Edwin Hardy

Personal information
- Full name: Edwin Pearce Hardy
- Born: 20 August 1892 Esholt, Yorkshire, England
- Died: 31 December 1968 (aged 76) Little Bookham, Surrey, England

Domestic team information
- 1915/16: Europeans (India)

Career statistics
| Competition | First-class |
| Matches | 3 |
| Runs scored | 103 |
| Batting average | 51.50 |
| 100s/50s | 0/1 |
| Top score | 53 |
| Catches/stumpings | –/– |
- Source: ESPNcricinfo, 10 February 2022

= Edwin Hardy =

English cricketer (1892–1968)

Edwin Pearce Hardy (20 August 1892 – 31 December 1968) was an English first-class cricketer.

Born at Esholt, Hardy made two appearances for the Yorkshire 2nd XI in the 1910 Minor Counties Championship. He studied at Durham University, where he played for his college, Hatfield Hall, as well as the university side; he graduated with a Bachelor of Arts in 1914.

Hardy represented the Europeans cricket team during the 1915 Bombay Quadrangular. He had his first-class debut against the Muslims on 9 September, where he made 36 runs not out in his only innings.

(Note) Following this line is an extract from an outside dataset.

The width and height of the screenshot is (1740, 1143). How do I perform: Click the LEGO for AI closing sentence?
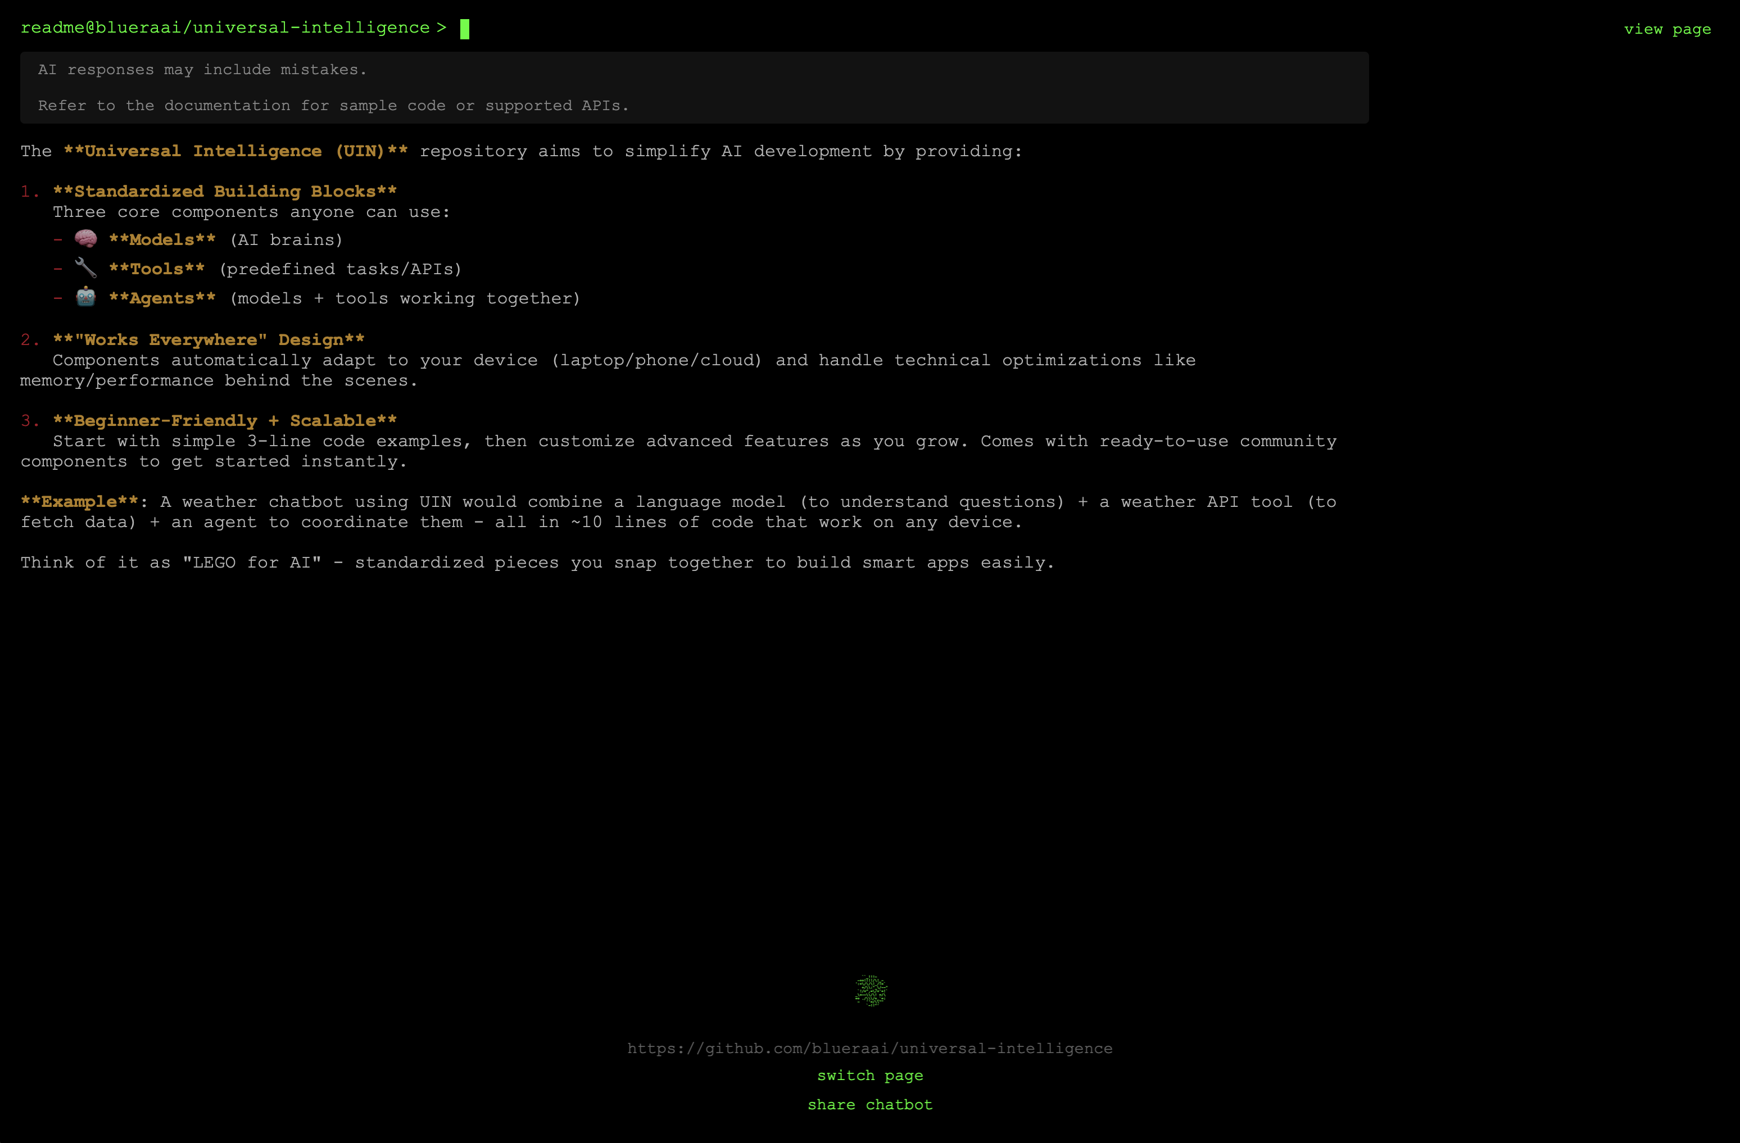537,563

In the final played four days later against the Hindus he was bowled lbw after 14 runs by Palwankar Baloo.

He played his first and last match for England on 13 December 1915, facing India as part of a scratch team of cricketing soldiers and civil servants (among them the Governor of Bombay) and scored 53 runs in what was a comfortable "England" victory.